### What is expected
Could you rewrite the records below, substituting "Goal" for every "Task" and leaving everything else untouched, but without the pictures?

---------- Exercise input

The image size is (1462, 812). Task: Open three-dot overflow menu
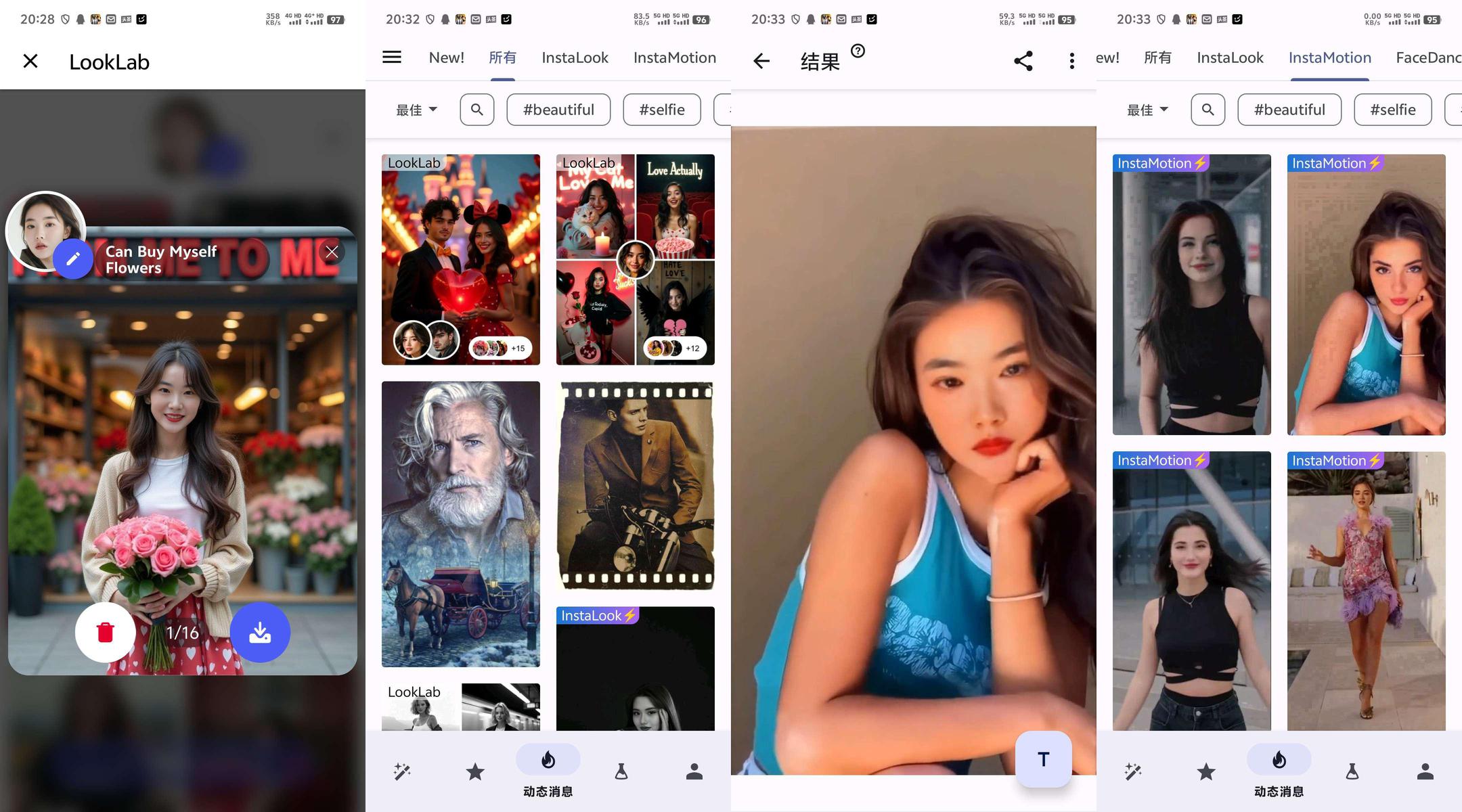(1071, 61)
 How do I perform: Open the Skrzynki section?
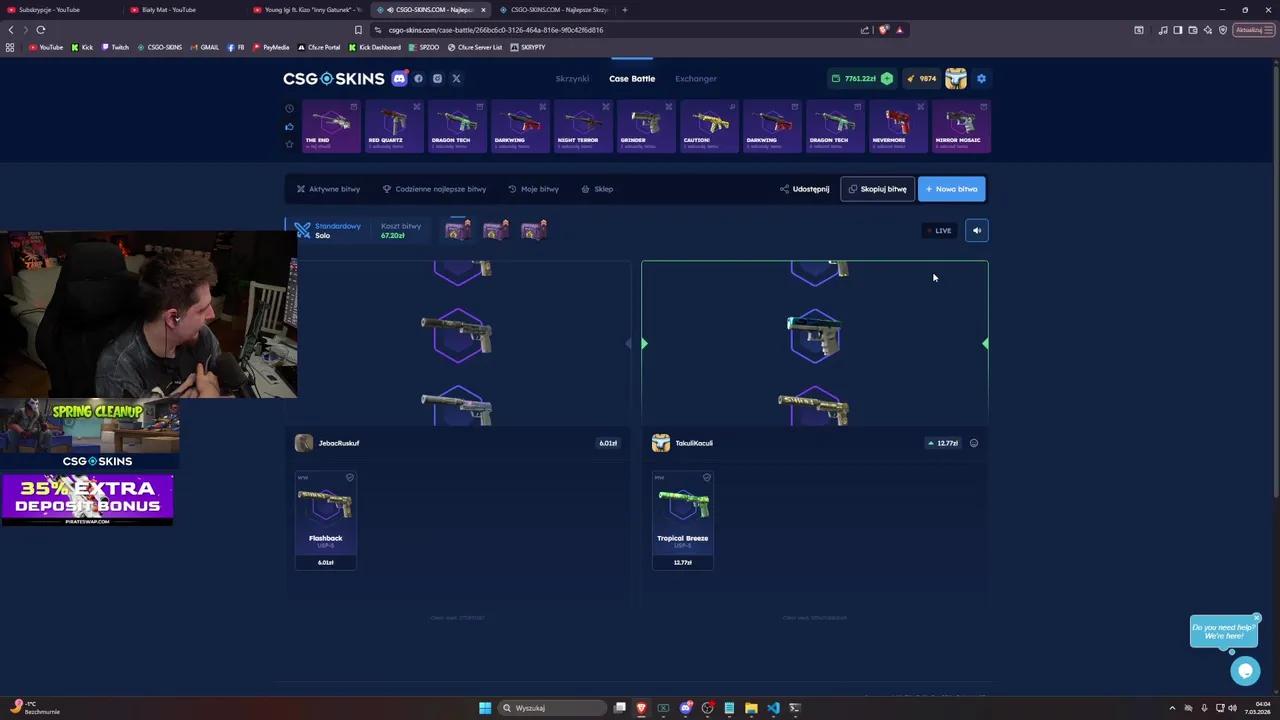pyautogui.click(x=572, y=78)
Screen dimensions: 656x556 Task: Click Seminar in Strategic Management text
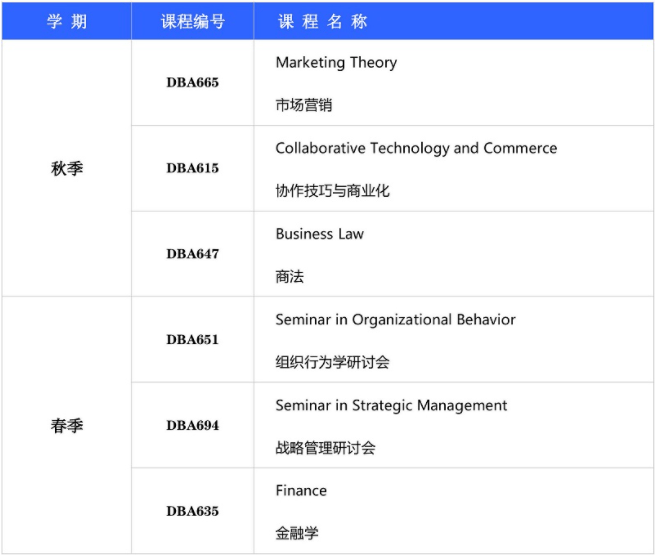pyautogui.click(x=391, y=405)
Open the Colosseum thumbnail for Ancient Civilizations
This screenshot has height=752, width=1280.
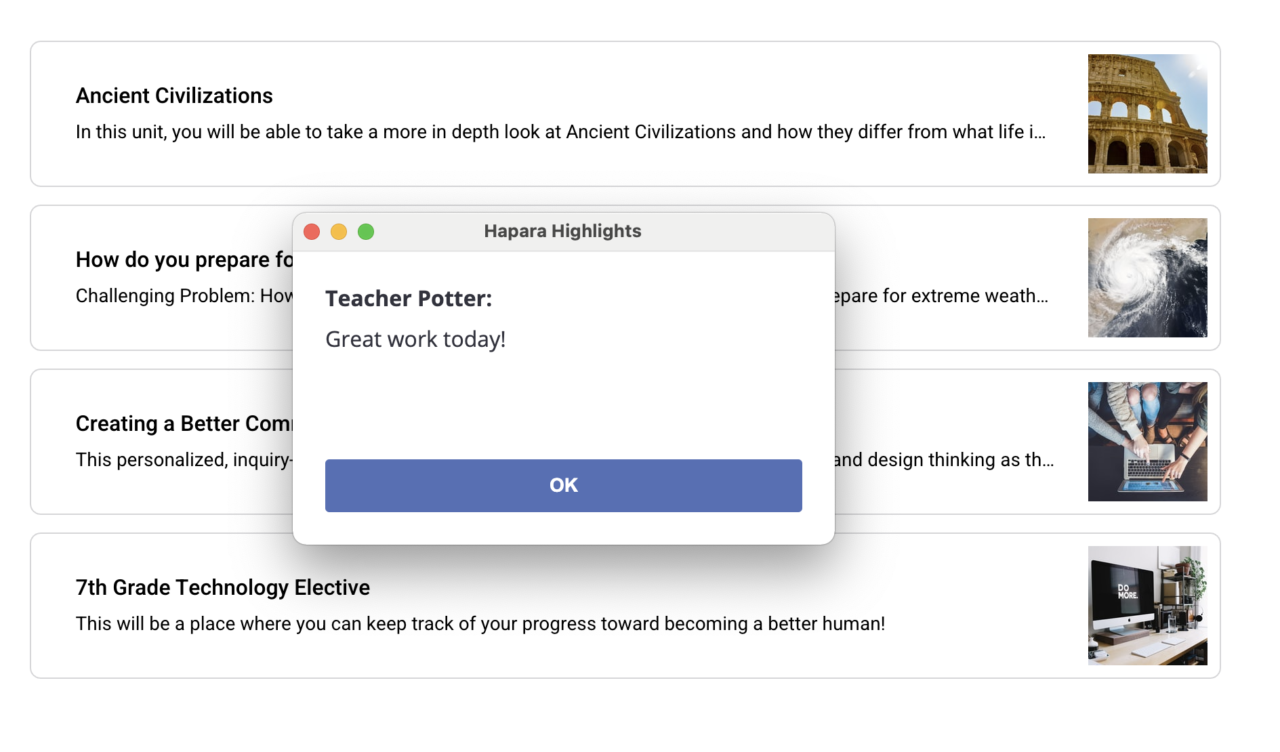pos(1147,113)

--------------------

### Response to this exercise
The image size is (1462, 812). Goal: Open three-dot overflow menu
(1071, 61)
 How do I perform: Open the Skrzynki section?
pyautogui.click(x=572, y=78)
Screen dimensions: 656x556 Goal: Click Seminar in Strategic Management text
pyautogui.click(x=391, y=405)
Open the Colosseum thumbnail for Ancient Civilizations
This screenshot has height=752, width=1280.
pos(1147,113)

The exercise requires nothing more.